Conventional Amphotericin B (deoxycholate) as a prolonged IV infusion through a central venous catheter or PICC; closely monitor kidney function and electrolytes during treatment

o Reconstitute in water for injection, and dilute in 5% dextrose (do not use normal saline/Ringer’s lactate); start with test dose: 1 mg IV infusion over 20-30 min

o Loading dose: 0.25–0.5 mg/kg IV infused over 2-6 hours; gradually increase by 0.25 mg-increments/day to reach maintenance dose: 1–1.5 mg/kg/day

Liposomal Amphotericin B or Amphotericin lipid complex, if available; prolonged infusion over 2–3hours through a central venous catheter or PICC and closely monitoring KFT and electrolytes

o Reconstitute in water for injection, and dilute in 5% dextrose (do not use normal saline/Ringer’s lactate); start full dose from first day; 5 mg/kg/day (10 mg/kg/day in case of CNS involvement)

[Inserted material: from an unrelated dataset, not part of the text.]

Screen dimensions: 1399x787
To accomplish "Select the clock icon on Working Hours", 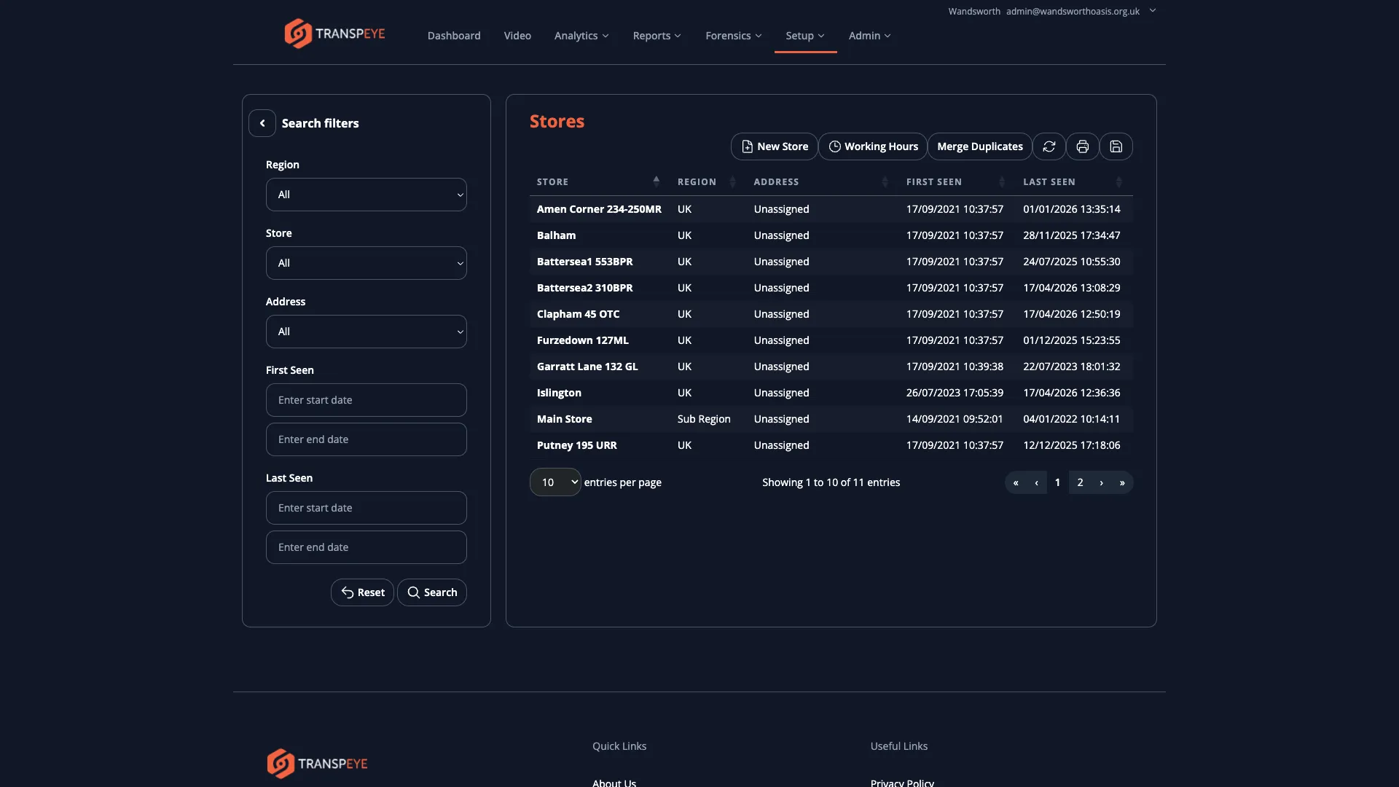I will [x=835, y=146].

o Continue till a favourable response is achieved which may take 3-6 weeks following which step down to oral Posaconazole (delayed release tablets, children ≥3 years and adolescents ≤17 years: 5-7 mg/kg/dose twice daily on day 1, followed by 5 to 7 mg/kg/dose daily) or Isavuconazole (not approved below 18 years of age, however if required to be given, the dose for weight >30kg: 200 mg 1 tablet 3 times daily for 2 days followed by 200 mg daily, <30kg: half the dose for >30 kg children) may have to be taken for prolonged period as per advice of pediatrician

Posaconazole should be given as salvage therapy in cases who cannot be given Amphotericin B

o Injection IV

Children <11 years: loading dose: 7-12 mg/kg/dose IV twice on the first day and maintenance dose: 7-12 mg/kg IV once a day, starting on second day (max: 300 mg/dose)

Adolescents: 300 mg IV twice on the first day and maintenance dose 300 mg IV once a day, starting on the second day

o Oral delayed release tablets (100 mg) and Oral Suspension (for infants and smaller children) To be administered with fatty food:

o Oral delayed release tablets : Children 7 to 12 years: initial dose: 200 mg/dose thrice daily; maximum dose: 800 mg/day

Adolescents: 300 mg/dose twice on day 1, followed by 300 mg/dose once daily

o Oral suspension (for infants and children) as syrup in a strength of 40 mg/ml. The recommended dose for children with body weight <34 kg is 4.5 to 6 mg/kg/dose 4 times daily; maximum dose 800 mg/day. For those children and adolescents with body weights >34 kg the dose is 200 mg/dose 3 times daily (maximum 200 mg 4 times a day)

Treatment has to be continued until resolution of clinical signs and symptoms as well as radiological
signs of active disease; and may have to be given for quite a long period of time.